Screenshot grounding data:
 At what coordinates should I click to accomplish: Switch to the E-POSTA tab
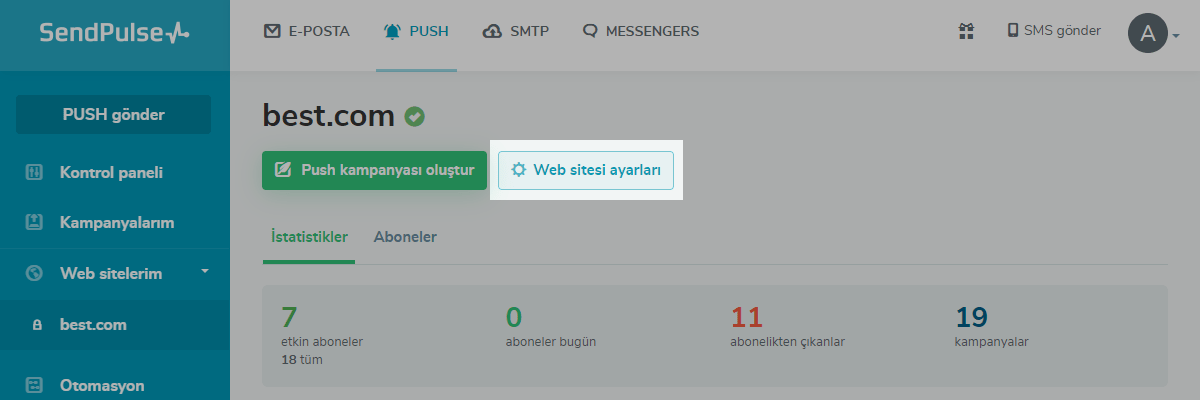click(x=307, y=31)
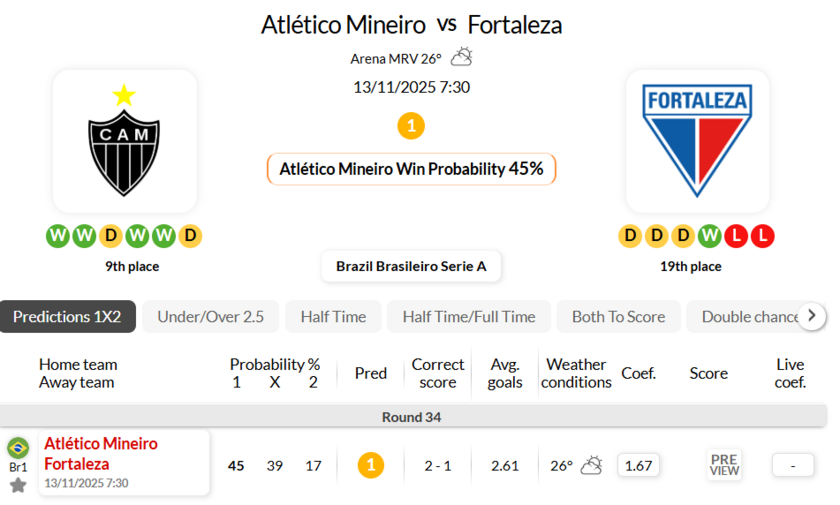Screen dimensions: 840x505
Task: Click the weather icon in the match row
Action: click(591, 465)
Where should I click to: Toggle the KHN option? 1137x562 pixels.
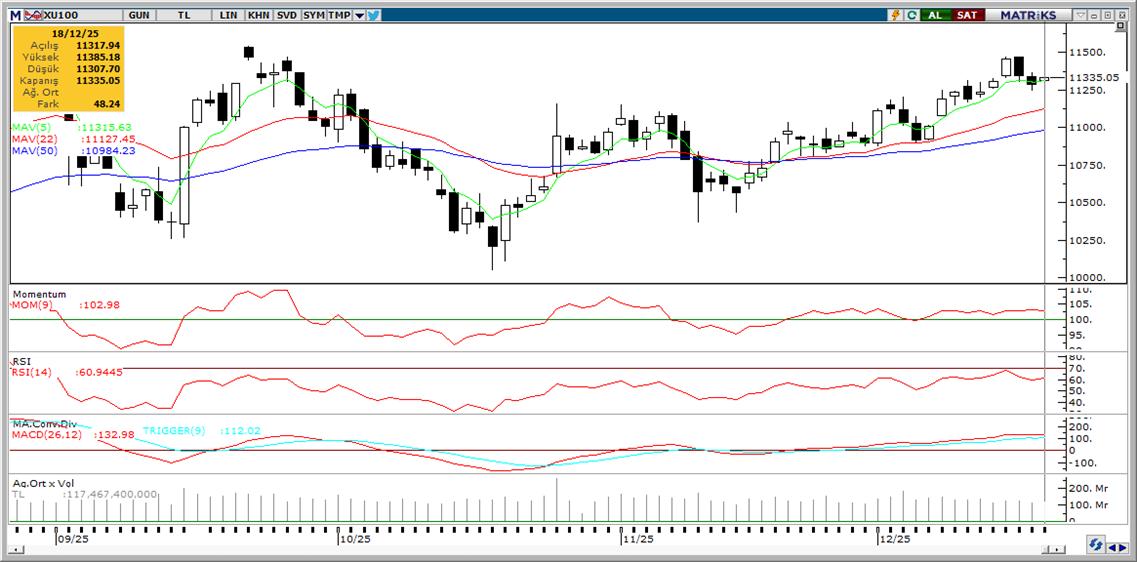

• [YOUR OBJECTIVE] Copy out the data exactly and keep the pictures out.

• [YOUR SOLUTION]
 At what coordinates should I click to accomplish: Switch to the E-POSTA tab
click(x=307, y=31)
Screen dimensions: 840x505
Task: Click the weather icon in the match row
Action: click(591, 465)
Where should I click to: Toggle the KHN option? 1137x562 pixels.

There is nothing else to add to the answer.